A recent public opinion survey conducted by the Puget Sound Regional Council named housing and homelessness as the top two most significant issues facing our state, and respondents in King County said housing costs and availability are problems that impact them directly. Beyond that, our region will need an estimated 800,000 additional homes by 2050 to accommodate our growing population.

When planning for current and future housing needs and expected growth, our region needs to be grounded in our Washington State Growth Management Act (GMA). Local governments, homebuilders, and other community partners currently work within the GMA. The framework for growth is designed to protect our open spaces and most pristine natural areas by requiring growing counties and cities to plan new housing development near job centers, transportation hubs, and areas where many people already live.

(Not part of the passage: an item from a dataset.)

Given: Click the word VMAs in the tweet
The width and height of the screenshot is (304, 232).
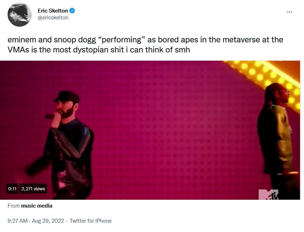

For the GMA to work as intended, local zoning, permitting and land use regulations—including tree policies—need to align with a broader plan for meeting our housing and environmental goals. By using our limited land efficiently, our region can accommodate housing needs while maintaining and growing a healthy tree canopy.

Trees are essential to our communities. They filter our air, prevent flooding, and provide energy-efficient cooling. Measuring existing tree canopies is one effective tool in determining a city’s broader tree coverage. Using tree canopy coverage goals in local policies is one way to help maintain healthy tree canopies while also providing flexibility for those working to accommodate housing needs.

Communities in our region have already seen success in tracking tree canopies. Since implementing a less restrictive tree canopy ordinance, Snohomish County has seen both retention and expansion of tree canopy in urban residential areas.

Housing and environmental stewardship are critical priorities for our region and state. We can have common sense policies that make room for both and support sustainable, thriving communities with housing of all types for everyone in our region.